WHAT NEEDS TO BE DONE: Return the following from the records below: each line, word for word, starting with the line that contains "Browse for the GDB debugger" and going on through the line that contains "Task: Select the Заявки breadcrumb", with nothing outside that range.

SOURCE RECORDS:
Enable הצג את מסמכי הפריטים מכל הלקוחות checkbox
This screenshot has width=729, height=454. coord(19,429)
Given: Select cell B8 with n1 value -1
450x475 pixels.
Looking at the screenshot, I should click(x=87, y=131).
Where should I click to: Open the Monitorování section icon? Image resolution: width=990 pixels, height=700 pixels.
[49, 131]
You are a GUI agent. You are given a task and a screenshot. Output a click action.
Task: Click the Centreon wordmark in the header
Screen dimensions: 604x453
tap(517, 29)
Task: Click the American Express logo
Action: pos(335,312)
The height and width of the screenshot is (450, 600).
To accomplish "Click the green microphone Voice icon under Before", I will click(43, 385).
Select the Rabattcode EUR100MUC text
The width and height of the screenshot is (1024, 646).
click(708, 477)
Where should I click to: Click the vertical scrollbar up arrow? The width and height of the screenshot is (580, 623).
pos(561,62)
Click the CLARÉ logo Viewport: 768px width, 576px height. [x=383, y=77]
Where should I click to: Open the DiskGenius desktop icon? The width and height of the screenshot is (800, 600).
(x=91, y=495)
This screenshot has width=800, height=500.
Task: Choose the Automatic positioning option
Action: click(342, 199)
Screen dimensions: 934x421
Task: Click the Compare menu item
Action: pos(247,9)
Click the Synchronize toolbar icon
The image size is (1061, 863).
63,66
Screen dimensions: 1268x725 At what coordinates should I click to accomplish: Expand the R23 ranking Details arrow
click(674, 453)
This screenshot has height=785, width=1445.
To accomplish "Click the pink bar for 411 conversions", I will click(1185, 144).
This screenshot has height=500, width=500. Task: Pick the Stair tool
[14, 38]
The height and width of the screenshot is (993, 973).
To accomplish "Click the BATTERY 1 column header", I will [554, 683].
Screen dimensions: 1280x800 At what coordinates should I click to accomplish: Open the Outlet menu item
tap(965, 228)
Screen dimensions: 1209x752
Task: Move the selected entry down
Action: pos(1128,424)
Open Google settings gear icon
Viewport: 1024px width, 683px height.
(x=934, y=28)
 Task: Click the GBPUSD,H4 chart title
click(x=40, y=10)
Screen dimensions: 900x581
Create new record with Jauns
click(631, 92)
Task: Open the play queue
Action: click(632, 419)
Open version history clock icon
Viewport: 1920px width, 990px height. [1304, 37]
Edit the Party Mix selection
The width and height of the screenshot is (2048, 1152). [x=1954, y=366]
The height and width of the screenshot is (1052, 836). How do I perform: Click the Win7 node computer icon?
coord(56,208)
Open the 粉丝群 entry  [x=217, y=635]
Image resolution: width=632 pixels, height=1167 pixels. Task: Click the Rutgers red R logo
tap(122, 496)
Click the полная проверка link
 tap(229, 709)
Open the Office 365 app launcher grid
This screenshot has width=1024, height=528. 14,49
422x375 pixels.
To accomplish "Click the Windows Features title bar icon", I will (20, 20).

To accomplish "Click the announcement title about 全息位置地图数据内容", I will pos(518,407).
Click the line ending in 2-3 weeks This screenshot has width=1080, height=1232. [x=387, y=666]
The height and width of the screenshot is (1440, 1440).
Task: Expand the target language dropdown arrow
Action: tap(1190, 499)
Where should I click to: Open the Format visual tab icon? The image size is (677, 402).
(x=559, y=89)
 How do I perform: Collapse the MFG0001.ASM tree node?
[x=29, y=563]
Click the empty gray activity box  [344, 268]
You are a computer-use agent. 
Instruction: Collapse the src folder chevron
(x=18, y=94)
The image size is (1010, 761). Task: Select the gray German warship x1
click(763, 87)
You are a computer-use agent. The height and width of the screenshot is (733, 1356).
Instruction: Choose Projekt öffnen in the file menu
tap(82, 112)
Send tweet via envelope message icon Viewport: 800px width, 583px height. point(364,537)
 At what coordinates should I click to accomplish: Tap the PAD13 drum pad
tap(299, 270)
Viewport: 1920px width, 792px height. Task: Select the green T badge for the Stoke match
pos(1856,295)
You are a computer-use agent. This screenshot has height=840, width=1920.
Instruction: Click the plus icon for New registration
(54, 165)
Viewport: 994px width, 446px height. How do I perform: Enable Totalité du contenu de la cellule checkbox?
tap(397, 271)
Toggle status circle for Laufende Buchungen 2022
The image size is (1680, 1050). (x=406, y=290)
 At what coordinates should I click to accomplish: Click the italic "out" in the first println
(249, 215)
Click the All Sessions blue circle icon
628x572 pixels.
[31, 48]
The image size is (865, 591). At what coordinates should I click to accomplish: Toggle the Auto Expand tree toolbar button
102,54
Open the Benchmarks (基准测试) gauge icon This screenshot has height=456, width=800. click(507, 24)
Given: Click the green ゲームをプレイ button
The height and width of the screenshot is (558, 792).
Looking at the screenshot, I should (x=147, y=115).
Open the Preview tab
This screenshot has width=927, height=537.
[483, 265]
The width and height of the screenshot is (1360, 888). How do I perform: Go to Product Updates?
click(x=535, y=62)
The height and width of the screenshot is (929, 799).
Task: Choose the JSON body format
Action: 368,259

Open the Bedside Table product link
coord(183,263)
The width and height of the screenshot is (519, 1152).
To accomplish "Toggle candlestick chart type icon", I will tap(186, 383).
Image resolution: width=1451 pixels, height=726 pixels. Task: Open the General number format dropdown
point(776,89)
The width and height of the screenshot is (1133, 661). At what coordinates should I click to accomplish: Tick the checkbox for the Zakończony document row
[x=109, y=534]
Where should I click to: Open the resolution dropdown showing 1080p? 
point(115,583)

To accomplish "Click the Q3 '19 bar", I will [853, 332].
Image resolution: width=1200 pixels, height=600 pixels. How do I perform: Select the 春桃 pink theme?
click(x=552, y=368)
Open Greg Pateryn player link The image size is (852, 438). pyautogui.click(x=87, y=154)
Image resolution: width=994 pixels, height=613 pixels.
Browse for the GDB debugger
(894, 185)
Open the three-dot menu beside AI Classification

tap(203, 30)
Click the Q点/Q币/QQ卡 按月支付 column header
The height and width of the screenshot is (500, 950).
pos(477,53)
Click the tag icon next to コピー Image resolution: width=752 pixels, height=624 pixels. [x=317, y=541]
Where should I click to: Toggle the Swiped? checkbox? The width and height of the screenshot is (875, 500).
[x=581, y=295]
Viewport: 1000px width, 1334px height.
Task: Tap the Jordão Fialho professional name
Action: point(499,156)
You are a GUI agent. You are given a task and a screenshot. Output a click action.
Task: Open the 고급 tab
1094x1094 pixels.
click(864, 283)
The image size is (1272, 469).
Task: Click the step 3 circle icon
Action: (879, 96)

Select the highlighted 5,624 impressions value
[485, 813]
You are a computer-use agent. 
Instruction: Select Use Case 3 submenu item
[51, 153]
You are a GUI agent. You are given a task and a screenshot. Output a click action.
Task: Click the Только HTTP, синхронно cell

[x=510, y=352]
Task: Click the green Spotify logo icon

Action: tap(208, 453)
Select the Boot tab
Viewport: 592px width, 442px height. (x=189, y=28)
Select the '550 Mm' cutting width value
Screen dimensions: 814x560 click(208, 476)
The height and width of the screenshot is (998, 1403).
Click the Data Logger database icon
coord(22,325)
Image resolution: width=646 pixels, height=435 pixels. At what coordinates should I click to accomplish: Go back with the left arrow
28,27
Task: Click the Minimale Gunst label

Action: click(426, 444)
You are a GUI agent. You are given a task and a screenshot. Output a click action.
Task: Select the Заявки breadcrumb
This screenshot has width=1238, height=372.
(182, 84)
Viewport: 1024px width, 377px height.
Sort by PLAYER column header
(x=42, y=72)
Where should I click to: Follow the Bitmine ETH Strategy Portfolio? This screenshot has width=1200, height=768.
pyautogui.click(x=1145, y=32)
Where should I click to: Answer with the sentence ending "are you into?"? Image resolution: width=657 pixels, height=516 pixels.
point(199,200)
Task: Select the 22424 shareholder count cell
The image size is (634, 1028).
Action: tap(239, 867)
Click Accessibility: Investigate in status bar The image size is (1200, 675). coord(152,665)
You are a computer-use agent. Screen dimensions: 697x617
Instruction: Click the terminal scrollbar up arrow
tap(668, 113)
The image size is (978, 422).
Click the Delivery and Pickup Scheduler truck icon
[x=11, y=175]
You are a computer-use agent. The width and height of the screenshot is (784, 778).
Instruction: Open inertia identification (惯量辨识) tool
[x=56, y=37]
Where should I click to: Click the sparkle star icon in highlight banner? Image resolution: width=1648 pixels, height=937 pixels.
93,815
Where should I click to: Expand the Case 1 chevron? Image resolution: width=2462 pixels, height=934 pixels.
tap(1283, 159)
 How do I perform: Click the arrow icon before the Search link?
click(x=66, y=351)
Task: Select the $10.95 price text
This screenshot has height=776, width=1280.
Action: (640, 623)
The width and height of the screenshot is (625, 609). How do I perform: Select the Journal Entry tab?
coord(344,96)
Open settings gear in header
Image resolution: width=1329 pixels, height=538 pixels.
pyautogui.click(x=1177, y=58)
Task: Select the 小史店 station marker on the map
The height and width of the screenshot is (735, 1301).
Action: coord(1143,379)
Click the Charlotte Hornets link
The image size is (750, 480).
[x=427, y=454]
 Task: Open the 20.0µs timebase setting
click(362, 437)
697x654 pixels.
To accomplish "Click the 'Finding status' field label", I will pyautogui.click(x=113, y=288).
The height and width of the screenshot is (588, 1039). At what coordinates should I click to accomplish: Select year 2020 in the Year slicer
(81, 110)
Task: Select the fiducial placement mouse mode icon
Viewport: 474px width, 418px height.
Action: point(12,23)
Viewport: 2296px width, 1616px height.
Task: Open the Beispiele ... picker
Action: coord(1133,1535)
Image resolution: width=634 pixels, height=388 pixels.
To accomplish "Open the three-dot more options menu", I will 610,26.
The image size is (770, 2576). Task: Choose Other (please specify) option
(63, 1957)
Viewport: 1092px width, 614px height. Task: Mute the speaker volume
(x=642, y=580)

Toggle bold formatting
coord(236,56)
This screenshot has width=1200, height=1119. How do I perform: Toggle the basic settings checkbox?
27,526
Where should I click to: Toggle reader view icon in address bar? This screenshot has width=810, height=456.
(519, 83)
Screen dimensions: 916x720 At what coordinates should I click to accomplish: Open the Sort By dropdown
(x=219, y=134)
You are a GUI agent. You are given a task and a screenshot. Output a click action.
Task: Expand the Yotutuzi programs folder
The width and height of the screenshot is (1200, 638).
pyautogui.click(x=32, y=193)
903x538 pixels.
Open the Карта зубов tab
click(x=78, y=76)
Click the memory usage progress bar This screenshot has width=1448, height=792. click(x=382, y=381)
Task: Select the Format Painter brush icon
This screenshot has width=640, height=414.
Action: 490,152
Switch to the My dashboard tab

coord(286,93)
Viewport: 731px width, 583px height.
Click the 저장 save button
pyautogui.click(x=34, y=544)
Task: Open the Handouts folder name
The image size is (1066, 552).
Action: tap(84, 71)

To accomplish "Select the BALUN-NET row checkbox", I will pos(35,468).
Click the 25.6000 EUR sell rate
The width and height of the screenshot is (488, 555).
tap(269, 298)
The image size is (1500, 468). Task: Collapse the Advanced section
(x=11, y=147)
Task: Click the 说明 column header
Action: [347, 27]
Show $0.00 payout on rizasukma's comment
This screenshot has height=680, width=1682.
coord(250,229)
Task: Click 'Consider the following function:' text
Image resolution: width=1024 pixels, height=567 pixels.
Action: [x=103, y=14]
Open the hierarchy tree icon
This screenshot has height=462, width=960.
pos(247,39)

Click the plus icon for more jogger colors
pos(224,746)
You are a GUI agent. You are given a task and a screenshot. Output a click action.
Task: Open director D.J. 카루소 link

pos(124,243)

COMPLETED EXERCISE:
Browse for the GDB debugger
(894, 185)
Open the three-dot menu beside AI Classification

tap(203, 30)
Click the Q点/Q币/QQ卡 按月支付 column header
The height and width of the screenshot is (500, 950).
pos(477,53)
Click the tag icon next to コピー Image resolution: width=752 pixels, height=624 pixels. [x=317, y=541]
Where should I click to: Toggle the Swiped? checkbox? The width and height of the screenshot is (875, 500).
[x=581, y=295]
Viewport: 1000px width, 1334px height.
Task: Tap the Jordão Fialho professional name
Action: point(499,156)
You are a GUI agent. You are given a task and a screenshot. Output a click action.
Task: Open the 고급 tab
1094x1094 pixels.
click(864, 283)
The image size is (1272, 469).
Task: Click the step 3 circle icon
Action: (879, 96)

Select the highlighted 5,624 impressions value
[485, 813]
You are a computer-use agent. 
Instruction: Select Use Case 3 submenu item
[51, 153]
You are a GUI agent. You are given a task and a screenshot. Output a click action.
Task: Click the Только HTTP, синхронно cell

[x=510, y=352]
Task: Click the green Spotify logo icon

Action: tap(208, 453)
Select the Boot tab
Viewport: 592px width, 442px height. (x=189, y=28)
Select the '550 Mm' cutting width value
Screen dimensions: 814x560 click(208, 476)
The height and width of the screenshot is (998, 1403).
Click the Data Logger database icon
coord(22,325)
Image resolution: width=646 pixels, height=435 pixels. At what coordinates should I click to accomplish: Go back with the left arrow
28,27
Task: Click the Minimale Gunst label

Action: click(426, 444)
You are a GUI agent. You are given a task and a screenshot. Output a click action.
Task: Select the Заявки breadcrumb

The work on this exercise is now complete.